#### [Extracted entries]
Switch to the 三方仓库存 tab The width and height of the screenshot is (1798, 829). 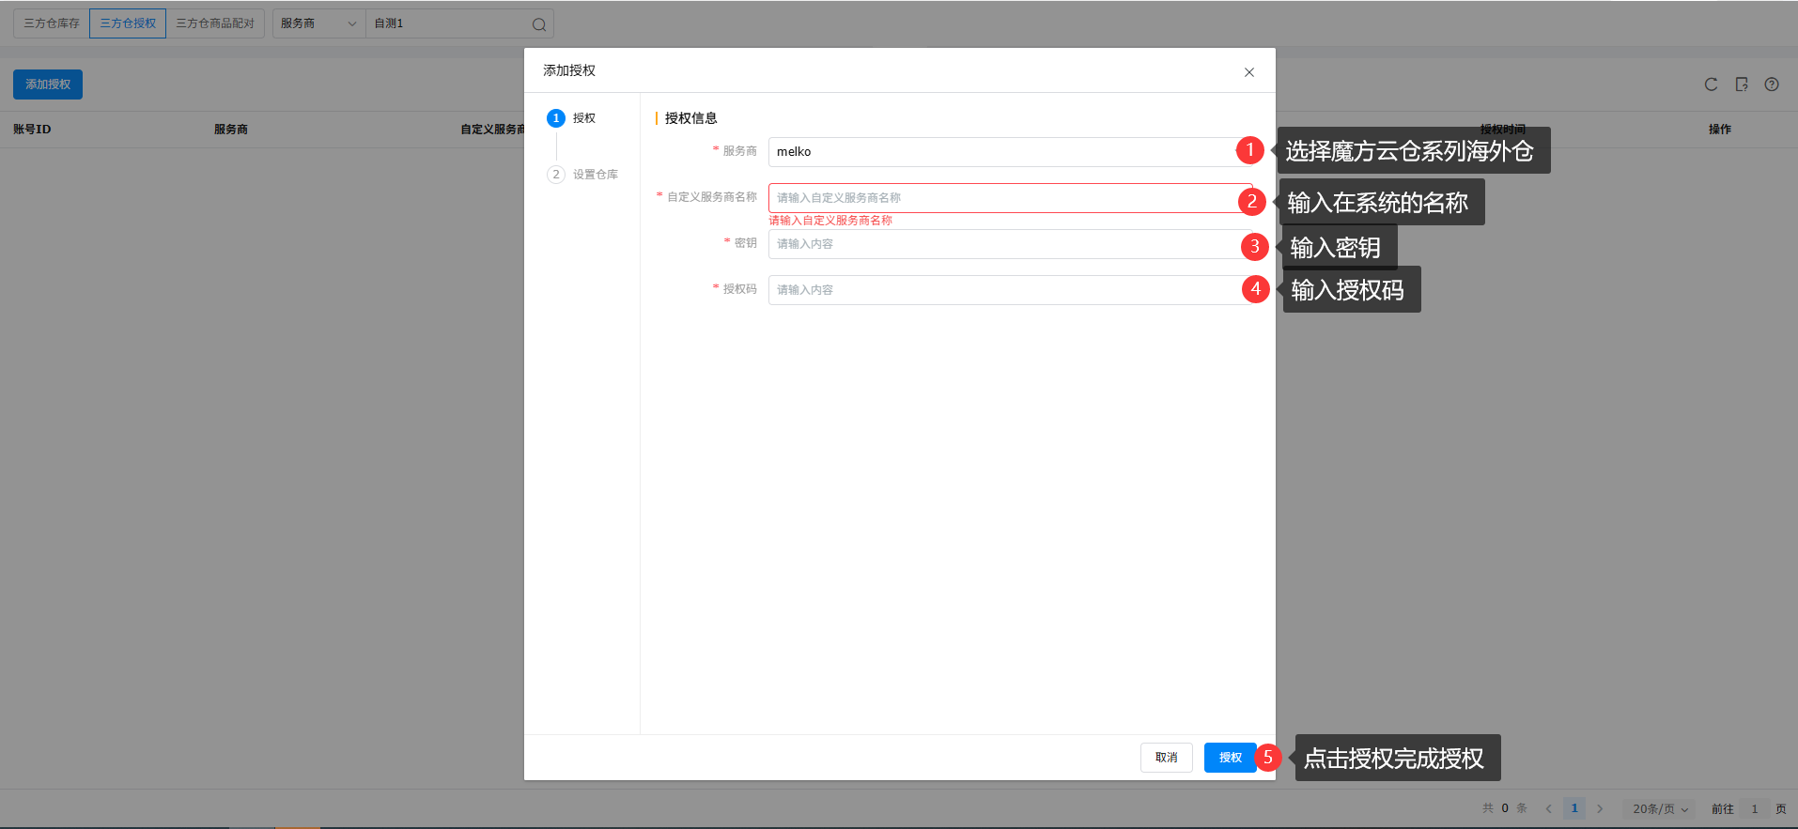(x=52, y=23)
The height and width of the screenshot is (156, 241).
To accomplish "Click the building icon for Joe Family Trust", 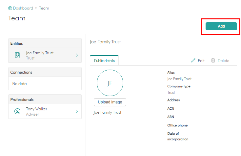I will pyautogui.click(x=17, y=56).
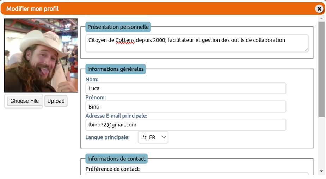Click the Présentation personnelle section header
The image size is (326, 179).
point(118,27)
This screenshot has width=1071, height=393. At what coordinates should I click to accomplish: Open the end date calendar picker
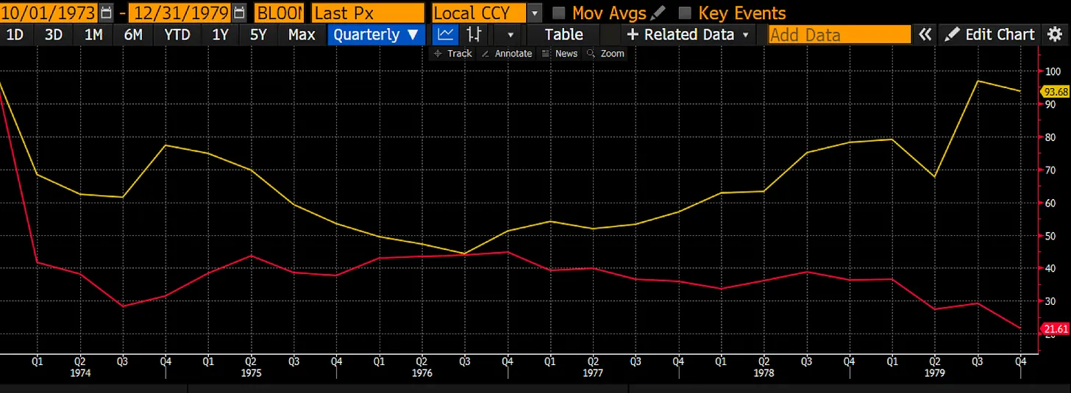(x=239, y=12)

#### [Task brief]
The lines to copy begin at the one containing "This screenshot has" and end at the last line of the records. Set down exactly those lines and no others, both ends included, and omit all pictures.

#### [Written answer]
This screenshot has width=1071, height=393. At what coordinates should I click to accomplish: Open the end date calendar picker
(x=239, y=12)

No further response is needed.